Non-Employee Director Compensation Policy

Contract Categories: Human Resources - Compensation Agreements
EX-10.20 7 exhibit1020-nonxemployeedi.htm EX-10.20 Document
Exhibit 10.20
FORTREA HOLDINGS INC.
NON-EMPLOYEE DIRECTOR COMPENSATION POLICY
The Board of Directors of Fortrea Holdings Inc. (the “Company”) approved the following Non-Employee Director Compensation Policy (the “Policy”) which establishes compensation to be paid to non-employee directors of the Company, effective as of June 30, 2023 (the “Effective Date”), to provide an inducement to obtain and retain the services of qualified persons to serve as members of the Company’s Board of Directors.
I.Applicable Persons
This Policy shall apply to each director of the Company who is not an employee of the Company or any Affiliate (each, a “Non-Employee Director”). “Affiliate” shall mean an entity which is a direct or indirect parent or subsidiary of the Company, as determined pursuant to Section 424 of the Internal Revenue Code of 1986, as amended.
II.Equity Grant
All equity amounts set forth herein shall be subject to automatic adjustment in the event of any stock split or other recapitalization affecting the Company’s common stock.
A.Annual Equity Grants
Annually, each Non-Employee Director shall be granted restricted stock units (“RSU”) with a market value as of the date of grant of $210,000 under the Company’s 2023 Omnibus Incentive Plan (the “2023 Plan”) on the date of the first meeting of the Board of Directors held following the Company’s annual meeting of stockholders.
B.Initial Equity Grant for Newly Appointed or Elected Directors
Each new Non-Employee Director shall be granted restricted stock units (“RSU”) with a market value as of the date of grant of $210,000 under the Company’s 2023 Plan, pro-rated in year of initial election, at the first regularly scheduled meeting of the Board of Directors on or after his or her initial appointment or election to the Board of Directors.
C.Terms for All Equity Grants
Unless otherwise specified by the Board of Directors or the Management Development and Compensation Committee at the time of grant, all equity granted under this Policy shall (i) vest 100% one year from the date of grant; (ii) vest 100% upon the consummation of a change-in-control; and (iii) contain such other terms and conditions as set forth in the form of RSU agreement approved by the Board of Directors or the Compensation Committee prior to the grant date.
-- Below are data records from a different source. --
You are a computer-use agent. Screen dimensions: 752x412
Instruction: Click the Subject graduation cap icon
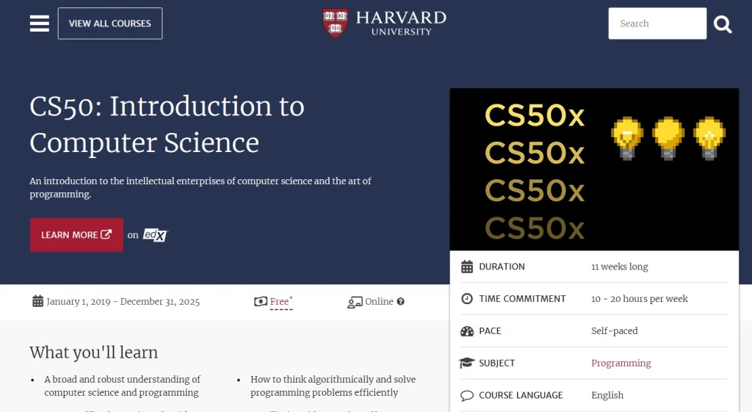(467, 364)
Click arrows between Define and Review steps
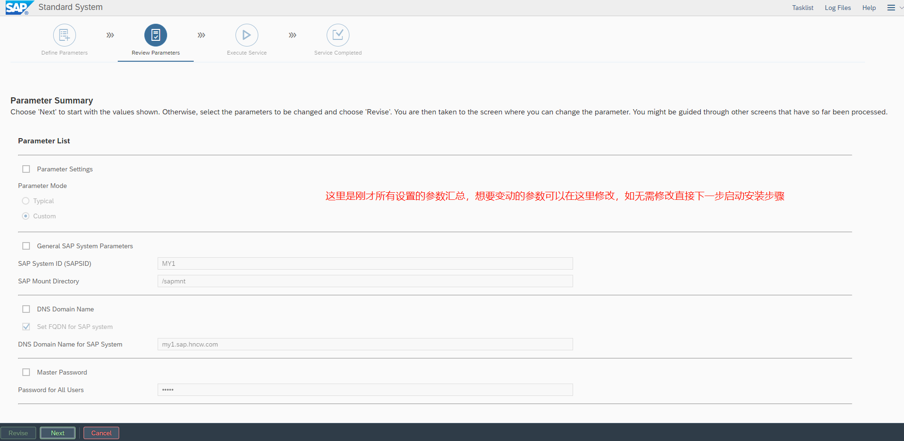904x441 pixels. pyautogui.click(x=110, y=35)
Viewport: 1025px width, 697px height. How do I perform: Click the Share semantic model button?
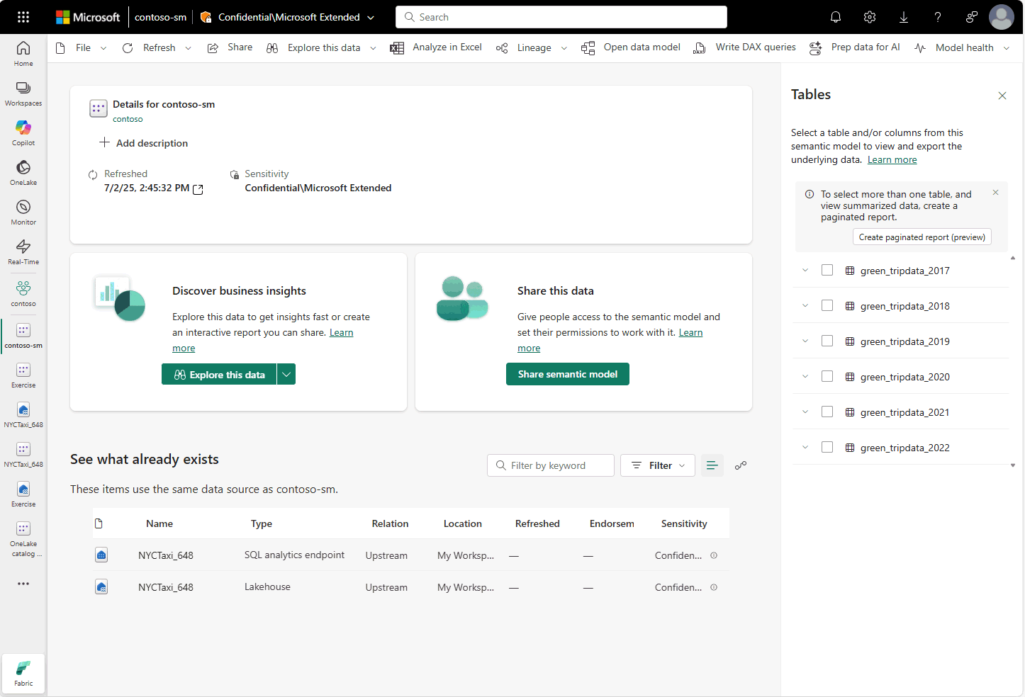(568, 375)
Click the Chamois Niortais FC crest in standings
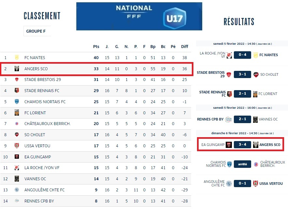The width and height of the screenshot is (288, 209). (17, 102)
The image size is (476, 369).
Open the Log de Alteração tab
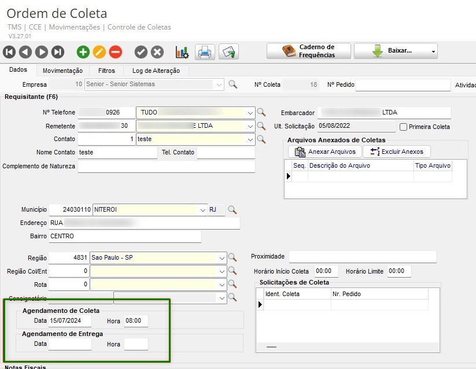coord(156,71)
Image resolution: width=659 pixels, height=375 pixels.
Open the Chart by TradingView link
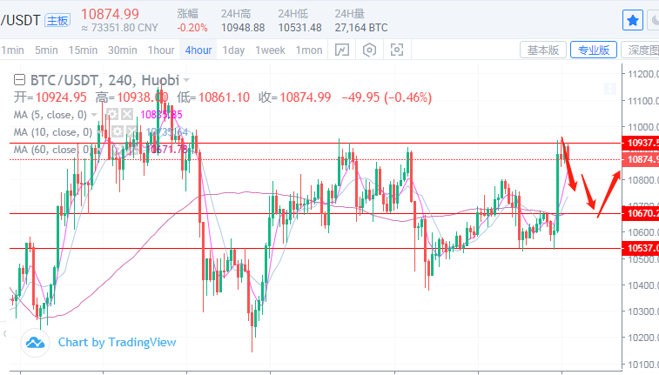[117, 342]
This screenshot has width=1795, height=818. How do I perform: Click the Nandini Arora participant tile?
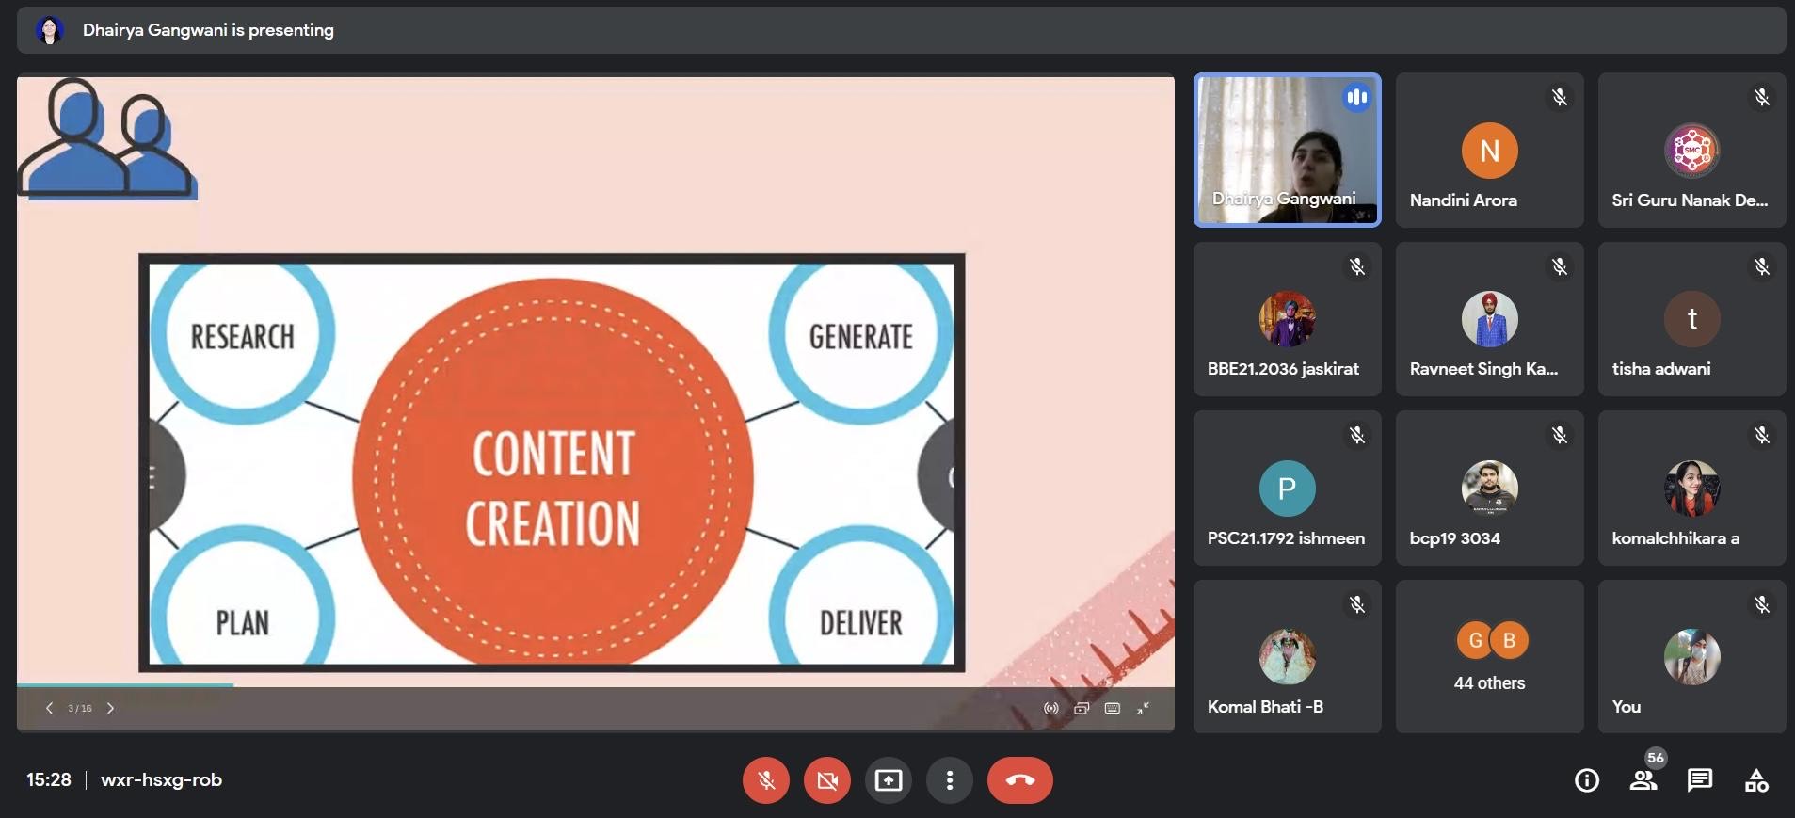tap(1489, 150)
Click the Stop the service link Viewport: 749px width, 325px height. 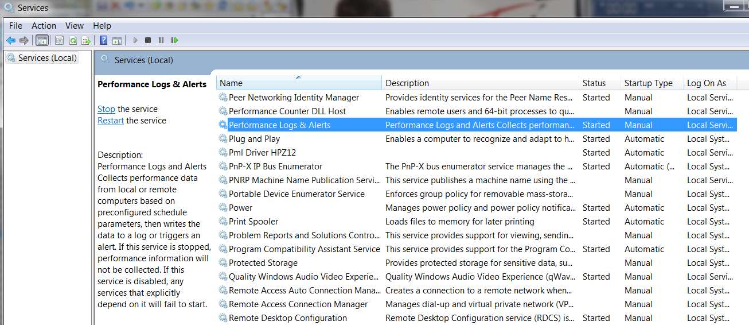[x=106, y=109]
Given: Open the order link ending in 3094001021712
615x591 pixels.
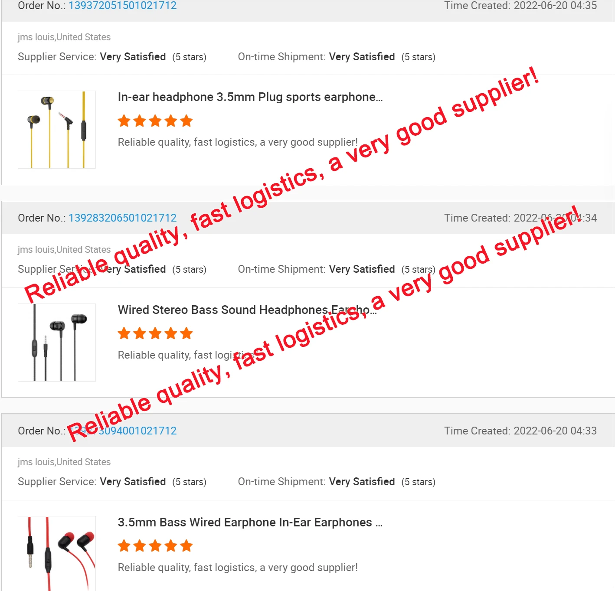Looking at the screenshot, I should [x=123, y=431].
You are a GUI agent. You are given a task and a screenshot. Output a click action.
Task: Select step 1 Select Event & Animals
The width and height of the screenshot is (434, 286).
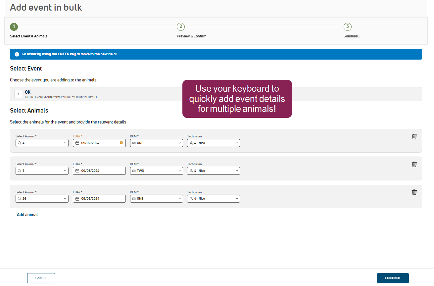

Subject to the continued service of each Non-Employee Director and unless otherwise specified by the Board of Directors or the Compensation Committee at the time of grant, each annual equity grant shall vest on the first anniversary of the date of grant and each initial equity grant shall vest on the one year anniversary date of grant.





III.Annual Fees

A.Amounts
Each Non-Employee Director serving on the Board of Directors and the Audit Committee, Management Development and Compensation Committee and/or Nominating, Corporate Governance and Compliance Committee, as applicable, shall be entitled to the following annual amounts (the “Annual Fees”):
 
Board of Directors /
Committee Chairs
  
Annual Retainer
Amount for Directors and Chairs
  
Board of Directors
  $90,000  
Lead Independent Director
$40,000
Audit Committee Chair
  $25,000  
Management Development and Compensation Committee Chair
  $20,000  
Nominating, Corporate Governance and Compliance Committee Chair
$20,000
Except as otherwise set forth in this Policy, all Annual Fees shall be paid in cash.
B.Payments
Payments payable to Non-Employee Directors shall be paid quarterly in arrears promptly following the end of each fiscal quarter, provided that (i) the amount of such payment shall be prorated for any portion of such quarter that such director was not serving on the Board of Directors or a committee; and (ii) no fee shall be payable in respect of any period prior to the date such director was elected to the Board of Directors or a committee.
IV.Director Compensation Limits
The aggregate maximum value of compensation granted to any Non-Employee Director of the Company for such service in any one calendar year may not exceed $600,000 in total value; provided, that the Board of Directors may make exceptions to this limit for individual Non-Employee Directors in extraordinary circumstances as the Board of Directors may determine in its sole discretion, as long as (i) the aggregate limit does not exceed $750,000 in total value during a fiscal year; and (ii) the Non-Employee Director receiving such additional compensation does not participate in the decision to award such compensation.
V.Expenses
Upon presentation of documentation of such expenses reasonably satisfactory to the Company, each Non-Employee Director shall be reimbursed for his or her reasonable out-of-pocket business expenses incurred in connection with attending meetings of the Board of Directors and committees thereof or in connection with other business related to the Board of Directors.



VI.Amendments
The Management Development and Compensation Committee shall periodically review this Policy to assess whether any amendments in the type and amount of compensation provided herein should be made and shall make recommendations to the Board of Directors for its approval of any amendments to this Policy.